Extend the blog post below about a physician whose anonymous blog was exposed during his malpractice trial, picking up after its last sentence.

-------- Text segment --------

On the internet, somebody knows you’re a doc

My current project involves working with statutes and with case law. One of my project partners has built a learning assignment around a court case. Eric Turkewitz has the details (as do many others, including the Boston Globe), but this is the quick summary:

Useful medical toolDr. Robert Lindeman was defending against a malpractice suit in 2007. While Lindeman was on the stand, the plaintiff’s attorney asked if he had a medical blog. He said he did. She asked if he was Flea (posting on the now-vanished drfleablog). He said yes.

The case was settled the following day.

Flea, it turns out, had been blogging before the trial began. He discussed meeting with “an expert on juries” for advice on how to behave on the stand. He also blogged during the trial, commenting on the judge, the sleepy jurors and the appearance of the plaintiff’s attorney.

Not always as useful a toolIronically, in a PDF that claims to have been made of Flea’s site before it was taken down, Flea reports his lawyer suggesting that the opposing side “may pull articles from Flea’s ‘legitimate’ web site to use against him.”

This apparently did not cause Lindeman to tell his attorney, “You know, I have a blog, too.”

I don’t know anything about the merits of the court case. I do know that a client needs to help his attorney anticipate potential difficulties. And that blogging, while free, can have costs.

Stethoscope photo by happysnappr / Adrian Clark.
Megaphone photo by LarimdaME / Gene Han.

-------- Data provided --------

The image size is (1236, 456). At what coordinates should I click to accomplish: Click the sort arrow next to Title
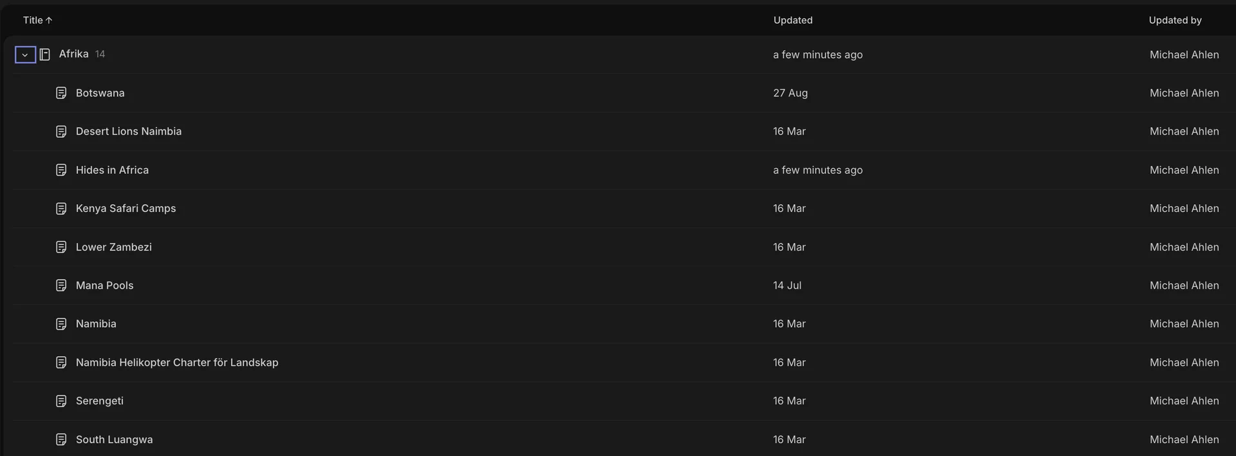(x=49, y=20)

--------

Reply:
2 thoughts on “On the internet, somebody knows you’re a doc

  1. Interesting… We leave our digital footprints all over the Net. And deleting a blog or a post is not going to be enough. How will one delete all the cached versions, the RSS feeds and the email subscriptions!!!

    You can run but you can’t hide in this digital world.

  2. Manish, in context, the problem with drfleablog (and the reason it’s good for the course I’m working on) is that by discussing on his blog the strategizing he did with his attorney and with the “jury expert,” the doctor could well have been waiving his right to attorney/client privilege.

    No one outside of the case knows why they settled out of court — but since the case had begun, I don’t think it’s wrong to assume he originally felt he had a reasonable chance of prevailing. And that he changed his mind.

    It’s easy to make humorous, snarky, or sarcastic comments on a blog — I might even do that myself someday. You’re by yourself, the ordinary social inhibitions are lessened, and anyway, it’s the blogosphere.

    I’m not saying “never say what’s on your mind.” But if you converse in public, you have to recall from time to time that someone might be listening.